Offline scripts turn the raw exports into three typed artifacts that the API loads once at startup.
Baseline artifact (data/baseline-artifact.json) stores the catalog, recency-weighted counts, and normalized popularity maps:
{
"modelVersion": "baseline-v1",
"products": [...],
"productOrderCounts": [["productId", 42.5], ...],
"storePopularity": [["storeId", [["productId", 0.8], ...]], ...],
"branchPopularity": [...],
"customerHistory": [...],
"coOccurrence": [["productId", [["relatedId", 0.35], ...]], ...],
"categoryPopularity": [...]
}Product similarity artifact (data/product-similarities.json) stores top-N similar products per item, scored by normalized co-occurrence:
{
"modelVersion": "product-similarity-v1",
"topN": 20,
"halfLifeDays": 90,
"referenceDate": "2025-12-30T22:57:07.755Z",
"similarities": [
["productId", [{ "productId": "relatedId", "score": 0.49876, "pairCount": 12501.53 }]]
]
}Customer profile artifact (data/customer-profiles.json) stores per-customer top products and categories with quantity and recency:
{
"modelVersion": "customer-profile-v1",
"topProducts": 50,
"topCategories": 20,
"halfLifeDays": 180,
"profiles": [
{
"customerId": "customerId",
"products": [
{ "productId": "productId", "score": 1, "quantity": 104, "lastBoughtAt": "2025-12-01T17:30:49.419Z" }
],
"categories": [...]
}
]
}How weights are calculated.
Every count is weighted by recency using exponential decay with a configurable half-life (default 180 days for baseline and customer profiles, 90 days for similarities):
weight = 0.5 ^ (ageDays / halfLifeDays)
For each order line the contribution is quantity * recencyWeight. For order-level co-occurrence the weight uses the latest datePaid in that order.

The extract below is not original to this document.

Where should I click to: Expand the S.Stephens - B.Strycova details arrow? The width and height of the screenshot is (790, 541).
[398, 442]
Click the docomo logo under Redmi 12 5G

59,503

Normalization: store, branch, customer history, and category popularity are normalized per-key to the range [0, 1] by dividing by the maximum count in that key. Co-occurrence is normalized with cosine similarity: count / sqrt(productCount * relatedCount). Customer profile scores use log1p(quantity) * recencyWeight, then are normalized per customer.
Final score:
score = 0.45 * co_occurrence + 0.25 * customer_history + 0.15 * branch_popularity + 0.10 * store_popularity + 0.05 * category_affinity
Product similarity is folded into the co-occurrence signal by taking the maximum of the legacy co-occurrence score and the similarity score for each cart item. The strongest individual signal is reported as reason in the API response.
The first ranking model is intentionally explainable. It combines co-occurrence, customer history, branch popularity, store popularity, category affinity, product similarity, and customer profile signals with deterministic tie-breaking. Serving rules remove products already in the cart, unavailable catalog items, products from the wrong store, and products blocked by branch or order method.
I also added an offline evaluation loop so changes can be judged before they reach the demo API. The current evaluator uses a temporal holdout split, replays historical carts, and reports hit rate, recall, precision, MRR, product coverage, and top missed products. That makes the project more than a UI experiment: it has a path for improving ranking quality while keeping the API contract stable.